Excerpted text:
Maryland's Hogan Claims Refusing to Wear a Mask Isn't ‘Constitutional Right’

Maryland's Hogan Claims Refusing to Wear a Mask Isn't ‘Constitutional Right’
Maryland Gov. Larry Hogan talks to reporters during a news briefing about the ongoing novel coronavirus pandemic in front of the Maryland State House in Annapolis, Md., on April 17, 2020. (Chip Somodevilla/Getty Images)
Matthew Vadum

Maryland Gov. Larry Hogan likened those who refuse to wear face masks during the current pandemic to drunk drivers, declaring that no one has a “constitutional right to walk around without a mask”—a claim disputed by a legal expert.

The Republican governor made the statement at a Nov. 23 press conference as Marylanders were preparing for the Thanksgiving holiday on Nov. 26, and days after the state reported its second-highest daily increase of new coronavirus infections since the pandemic began, bringing the cumulative statewide total to just under 180,000.
“It’s sort of like saying ‘I have a constitutional right to drive drunk.’ ‘I have a constitutional right to not wear a seat belt,’ or to yell fire in a crowded movie theater, or to not follow the speed limit,” he said, adding that many have already died from the CCP virus that causes the occasionally lethal disease COVID-19.

Goal of the exercise: Please repeat the passage of the Hogan mask article from "Maryland Gov. Larry Hogan likened" to "a legal expert.", switching "drunk drivers" to "reckless drivers".

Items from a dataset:
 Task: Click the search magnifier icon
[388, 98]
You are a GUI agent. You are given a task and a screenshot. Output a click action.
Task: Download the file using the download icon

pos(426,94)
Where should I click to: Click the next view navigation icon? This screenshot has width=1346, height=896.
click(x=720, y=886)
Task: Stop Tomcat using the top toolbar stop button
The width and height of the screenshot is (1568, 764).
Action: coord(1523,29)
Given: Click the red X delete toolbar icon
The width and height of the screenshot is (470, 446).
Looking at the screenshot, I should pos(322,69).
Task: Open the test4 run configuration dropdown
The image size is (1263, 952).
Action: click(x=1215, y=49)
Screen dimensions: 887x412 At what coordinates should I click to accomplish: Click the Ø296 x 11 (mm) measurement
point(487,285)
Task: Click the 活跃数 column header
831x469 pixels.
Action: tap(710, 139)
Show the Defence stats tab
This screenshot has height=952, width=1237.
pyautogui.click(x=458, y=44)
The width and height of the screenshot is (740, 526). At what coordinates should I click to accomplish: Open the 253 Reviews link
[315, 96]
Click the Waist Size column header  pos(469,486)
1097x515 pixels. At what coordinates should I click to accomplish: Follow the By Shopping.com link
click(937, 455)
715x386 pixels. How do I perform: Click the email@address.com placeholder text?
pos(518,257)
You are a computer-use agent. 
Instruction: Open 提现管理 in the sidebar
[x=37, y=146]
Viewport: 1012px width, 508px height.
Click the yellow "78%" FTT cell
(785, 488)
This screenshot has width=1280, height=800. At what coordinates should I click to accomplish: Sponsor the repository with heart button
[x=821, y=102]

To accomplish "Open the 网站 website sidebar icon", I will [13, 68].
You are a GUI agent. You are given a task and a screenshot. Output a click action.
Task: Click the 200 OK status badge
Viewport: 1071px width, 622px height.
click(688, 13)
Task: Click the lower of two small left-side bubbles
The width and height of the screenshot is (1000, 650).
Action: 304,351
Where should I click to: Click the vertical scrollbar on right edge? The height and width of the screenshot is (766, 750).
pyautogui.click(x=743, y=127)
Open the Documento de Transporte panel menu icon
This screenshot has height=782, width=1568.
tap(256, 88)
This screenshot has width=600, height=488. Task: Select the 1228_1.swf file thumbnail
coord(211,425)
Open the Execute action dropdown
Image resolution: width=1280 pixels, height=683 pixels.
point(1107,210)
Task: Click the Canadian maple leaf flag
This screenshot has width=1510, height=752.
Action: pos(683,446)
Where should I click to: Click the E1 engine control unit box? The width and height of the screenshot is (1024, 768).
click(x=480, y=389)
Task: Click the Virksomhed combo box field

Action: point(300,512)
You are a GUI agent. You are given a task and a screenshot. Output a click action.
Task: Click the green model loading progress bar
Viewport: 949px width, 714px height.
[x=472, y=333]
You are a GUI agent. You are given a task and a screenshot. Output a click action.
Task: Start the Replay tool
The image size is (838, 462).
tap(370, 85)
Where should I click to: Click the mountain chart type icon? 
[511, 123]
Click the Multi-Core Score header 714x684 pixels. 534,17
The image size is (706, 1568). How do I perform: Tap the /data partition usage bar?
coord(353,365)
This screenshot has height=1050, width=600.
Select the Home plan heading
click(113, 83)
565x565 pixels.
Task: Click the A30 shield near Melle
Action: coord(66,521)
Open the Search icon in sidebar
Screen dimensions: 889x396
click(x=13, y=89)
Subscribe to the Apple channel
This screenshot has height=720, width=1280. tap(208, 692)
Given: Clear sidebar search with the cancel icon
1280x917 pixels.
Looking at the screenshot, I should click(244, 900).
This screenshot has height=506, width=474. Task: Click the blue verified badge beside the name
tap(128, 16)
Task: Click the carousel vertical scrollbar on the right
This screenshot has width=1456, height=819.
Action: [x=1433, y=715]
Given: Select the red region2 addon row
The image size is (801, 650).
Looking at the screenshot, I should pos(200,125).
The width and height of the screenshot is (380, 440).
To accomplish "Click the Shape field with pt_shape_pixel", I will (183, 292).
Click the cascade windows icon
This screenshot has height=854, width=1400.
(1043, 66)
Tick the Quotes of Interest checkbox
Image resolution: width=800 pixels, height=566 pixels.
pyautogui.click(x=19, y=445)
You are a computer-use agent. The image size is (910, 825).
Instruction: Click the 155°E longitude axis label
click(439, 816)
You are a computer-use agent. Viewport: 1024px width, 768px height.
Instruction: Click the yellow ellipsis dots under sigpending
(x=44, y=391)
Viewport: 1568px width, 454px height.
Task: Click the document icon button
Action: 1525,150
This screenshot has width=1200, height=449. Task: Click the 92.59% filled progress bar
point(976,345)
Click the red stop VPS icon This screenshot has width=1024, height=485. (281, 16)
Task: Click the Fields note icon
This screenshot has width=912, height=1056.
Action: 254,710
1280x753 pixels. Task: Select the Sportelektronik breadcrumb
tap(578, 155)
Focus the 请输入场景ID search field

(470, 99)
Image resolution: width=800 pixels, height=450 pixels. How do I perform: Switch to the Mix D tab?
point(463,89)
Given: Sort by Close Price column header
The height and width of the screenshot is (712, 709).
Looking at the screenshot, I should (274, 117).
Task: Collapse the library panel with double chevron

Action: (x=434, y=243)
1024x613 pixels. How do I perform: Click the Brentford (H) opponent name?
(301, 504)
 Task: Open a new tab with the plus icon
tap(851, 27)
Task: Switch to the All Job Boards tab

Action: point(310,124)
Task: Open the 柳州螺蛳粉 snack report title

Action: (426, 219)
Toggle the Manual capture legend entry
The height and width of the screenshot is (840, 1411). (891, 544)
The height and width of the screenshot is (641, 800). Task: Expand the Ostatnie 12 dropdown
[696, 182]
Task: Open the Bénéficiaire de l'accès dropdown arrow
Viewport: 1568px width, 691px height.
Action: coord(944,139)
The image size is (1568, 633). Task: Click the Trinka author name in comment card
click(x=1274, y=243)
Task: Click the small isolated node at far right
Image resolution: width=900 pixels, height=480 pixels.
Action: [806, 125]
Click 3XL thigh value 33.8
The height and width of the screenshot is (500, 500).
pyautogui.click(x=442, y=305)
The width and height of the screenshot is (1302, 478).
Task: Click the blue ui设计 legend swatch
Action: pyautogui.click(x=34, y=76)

Result:
Maryland Gov. Larry Hogan likened those who refuse to wear face masks during the current pandemic to reckless drivers, declaring that no one has a “constitutional right to walk around without a mask”—a claim disputed by a legal expert.